● **Stated goal**
Count the lines in the data below that contain the string "Where", treating uppercase and lowercase letters as distinct, and give only the number.
————————
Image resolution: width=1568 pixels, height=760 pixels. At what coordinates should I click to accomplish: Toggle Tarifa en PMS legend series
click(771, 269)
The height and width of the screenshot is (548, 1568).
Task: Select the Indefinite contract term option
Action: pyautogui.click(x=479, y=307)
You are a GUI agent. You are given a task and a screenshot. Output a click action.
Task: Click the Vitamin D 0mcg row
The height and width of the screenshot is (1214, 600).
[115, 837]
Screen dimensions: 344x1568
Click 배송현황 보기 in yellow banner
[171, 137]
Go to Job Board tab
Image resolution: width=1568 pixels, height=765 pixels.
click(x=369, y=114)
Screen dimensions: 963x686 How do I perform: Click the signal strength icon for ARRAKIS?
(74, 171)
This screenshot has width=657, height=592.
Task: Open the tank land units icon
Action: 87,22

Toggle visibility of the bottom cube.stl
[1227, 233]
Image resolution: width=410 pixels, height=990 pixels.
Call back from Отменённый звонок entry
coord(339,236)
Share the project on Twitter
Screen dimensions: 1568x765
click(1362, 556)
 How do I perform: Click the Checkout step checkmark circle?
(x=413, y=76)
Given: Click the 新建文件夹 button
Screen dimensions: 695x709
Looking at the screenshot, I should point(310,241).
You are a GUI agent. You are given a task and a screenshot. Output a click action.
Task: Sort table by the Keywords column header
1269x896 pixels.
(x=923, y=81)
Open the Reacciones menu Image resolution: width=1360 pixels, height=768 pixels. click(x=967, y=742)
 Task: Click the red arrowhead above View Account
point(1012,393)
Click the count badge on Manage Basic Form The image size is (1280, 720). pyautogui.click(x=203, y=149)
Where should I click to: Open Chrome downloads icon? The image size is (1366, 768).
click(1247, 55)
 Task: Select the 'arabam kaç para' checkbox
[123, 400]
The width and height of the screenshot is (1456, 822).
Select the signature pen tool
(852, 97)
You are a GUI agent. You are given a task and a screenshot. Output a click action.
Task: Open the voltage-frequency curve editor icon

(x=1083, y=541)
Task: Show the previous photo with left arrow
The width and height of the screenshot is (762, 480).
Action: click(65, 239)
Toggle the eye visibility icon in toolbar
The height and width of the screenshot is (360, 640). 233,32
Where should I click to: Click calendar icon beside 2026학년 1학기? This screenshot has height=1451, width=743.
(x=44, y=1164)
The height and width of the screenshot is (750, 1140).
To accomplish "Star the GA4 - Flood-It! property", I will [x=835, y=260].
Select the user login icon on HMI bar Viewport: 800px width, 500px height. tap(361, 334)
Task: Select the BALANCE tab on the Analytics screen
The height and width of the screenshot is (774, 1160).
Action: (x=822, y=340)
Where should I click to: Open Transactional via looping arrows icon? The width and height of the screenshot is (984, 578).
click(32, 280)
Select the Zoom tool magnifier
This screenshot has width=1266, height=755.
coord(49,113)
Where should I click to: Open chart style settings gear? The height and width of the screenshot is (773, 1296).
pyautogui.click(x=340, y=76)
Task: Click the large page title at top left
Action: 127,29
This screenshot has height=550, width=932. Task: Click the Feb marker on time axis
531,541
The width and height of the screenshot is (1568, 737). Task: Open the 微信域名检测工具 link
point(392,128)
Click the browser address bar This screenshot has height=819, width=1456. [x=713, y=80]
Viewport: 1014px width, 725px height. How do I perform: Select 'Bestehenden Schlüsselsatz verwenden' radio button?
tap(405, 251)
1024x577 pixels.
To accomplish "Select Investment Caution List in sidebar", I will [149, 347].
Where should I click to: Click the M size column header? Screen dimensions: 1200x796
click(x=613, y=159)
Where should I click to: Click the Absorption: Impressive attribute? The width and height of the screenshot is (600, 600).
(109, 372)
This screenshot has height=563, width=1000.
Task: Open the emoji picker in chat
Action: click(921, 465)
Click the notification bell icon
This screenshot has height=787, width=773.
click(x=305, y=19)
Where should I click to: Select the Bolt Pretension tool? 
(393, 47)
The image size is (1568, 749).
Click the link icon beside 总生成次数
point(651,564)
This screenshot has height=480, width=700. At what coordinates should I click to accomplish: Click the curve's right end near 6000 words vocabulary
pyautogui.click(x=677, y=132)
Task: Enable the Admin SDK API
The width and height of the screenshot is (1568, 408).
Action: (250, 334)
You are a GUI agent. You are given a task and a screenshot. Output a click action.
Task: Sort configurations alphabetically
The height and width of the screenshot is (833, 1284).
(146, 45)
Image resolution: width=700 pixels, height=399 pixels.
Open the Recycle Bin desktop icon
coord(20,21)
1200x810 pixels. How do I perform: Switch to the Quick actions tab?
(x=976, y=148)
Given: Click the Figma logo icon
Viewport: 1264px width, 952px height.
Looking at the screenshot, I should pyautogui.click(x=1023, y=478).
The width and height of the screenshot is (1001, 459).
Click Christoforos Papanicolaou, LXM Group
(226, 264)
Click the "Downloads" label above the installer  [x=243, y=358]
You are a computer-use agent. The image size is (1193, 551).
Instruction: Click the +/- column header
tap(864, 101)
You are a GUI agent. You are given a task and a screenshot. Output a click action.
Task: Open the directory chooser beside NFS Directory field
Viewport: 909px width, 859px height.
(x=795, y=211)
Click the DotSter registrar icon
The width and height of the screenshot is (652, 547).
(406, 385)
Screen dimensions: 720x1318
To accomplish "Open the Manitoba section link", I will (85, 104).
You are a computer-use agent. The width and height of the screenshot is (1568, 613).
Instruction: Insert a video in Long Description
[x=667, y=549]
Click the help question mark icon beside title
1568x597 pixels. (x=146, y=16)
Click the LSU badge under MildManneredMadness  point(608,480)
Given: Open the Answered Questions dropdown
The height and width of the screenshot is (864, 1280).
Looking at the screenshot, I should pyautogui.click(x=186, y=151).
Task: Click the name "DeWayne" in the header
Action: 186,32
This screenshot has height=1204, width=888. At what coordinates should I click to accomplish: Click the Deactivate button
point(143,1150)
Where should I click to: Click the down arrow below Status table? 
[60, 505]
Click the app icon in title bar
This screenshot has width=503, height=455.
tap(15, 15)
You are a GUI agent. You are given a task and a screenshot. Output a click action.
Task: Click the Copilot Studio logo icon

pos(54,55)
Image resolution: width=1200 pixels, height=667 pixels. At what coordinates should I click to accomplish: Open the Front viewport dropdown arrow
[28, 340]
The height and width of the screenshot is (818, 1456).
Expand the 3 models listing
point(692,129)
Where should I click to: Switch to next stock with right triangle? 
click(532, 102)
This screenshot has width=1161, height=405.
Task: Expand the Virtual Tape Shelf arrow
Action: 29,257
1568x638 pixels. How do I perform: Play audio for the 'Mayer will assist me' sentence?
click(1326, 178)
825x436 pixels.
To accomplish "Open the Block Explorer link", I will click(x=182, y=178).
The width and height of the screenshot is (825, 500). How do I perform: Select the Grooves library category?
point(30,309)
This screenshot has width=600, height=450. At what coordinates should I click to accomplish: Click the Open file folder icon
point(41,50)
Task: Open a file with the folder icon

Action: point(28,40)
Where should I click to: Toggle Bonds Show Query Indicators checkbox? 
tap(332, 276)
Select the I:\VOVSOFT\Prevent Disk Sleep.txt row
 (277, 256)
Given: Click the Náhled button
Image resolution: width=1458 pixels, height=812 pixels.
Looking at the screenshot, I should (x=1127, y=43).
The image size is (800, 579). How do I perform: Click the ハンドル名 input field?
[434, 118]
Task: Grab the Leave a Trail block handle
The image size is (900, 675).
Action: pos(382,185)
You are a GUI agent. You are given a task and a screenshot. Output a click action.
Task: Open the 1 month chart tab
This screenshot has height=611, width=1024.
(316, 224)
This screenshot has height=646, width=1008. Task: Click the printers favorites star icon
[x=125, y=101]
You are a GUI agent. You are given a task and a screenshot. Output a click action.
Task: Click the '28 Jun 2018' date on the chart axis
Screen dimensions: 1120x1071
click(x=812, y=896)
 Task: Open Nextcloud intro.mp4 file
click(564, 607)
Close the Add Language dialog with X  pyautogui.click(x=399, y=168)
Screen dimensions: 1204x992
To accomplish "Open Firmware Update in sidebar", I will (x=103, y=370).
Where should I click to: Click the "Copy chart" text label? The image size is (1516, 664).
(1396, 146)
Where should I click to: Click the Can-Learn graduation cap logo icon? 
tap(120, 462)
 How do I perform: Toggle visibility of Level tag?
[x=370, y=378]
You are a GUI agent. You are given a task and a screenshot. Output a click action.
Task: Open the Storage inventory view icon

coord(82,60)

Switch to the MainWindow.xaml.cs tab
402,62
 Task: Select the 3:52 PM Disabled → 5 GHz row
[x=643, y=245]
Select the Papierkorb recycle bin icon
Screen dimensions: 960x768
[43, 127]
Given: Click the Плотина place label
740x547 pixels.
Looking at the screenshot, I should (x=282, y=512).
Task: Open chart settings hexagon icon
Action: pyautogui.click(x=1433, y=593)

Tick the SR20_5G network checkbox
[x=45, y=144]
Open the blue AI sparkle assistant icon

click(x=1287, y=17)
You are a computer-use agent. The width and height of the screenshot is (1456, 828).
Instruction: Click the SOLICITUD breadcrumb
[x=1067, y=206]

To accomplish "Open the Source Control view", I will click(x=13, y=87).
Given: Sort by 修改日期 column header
————————
● **Task solution**
12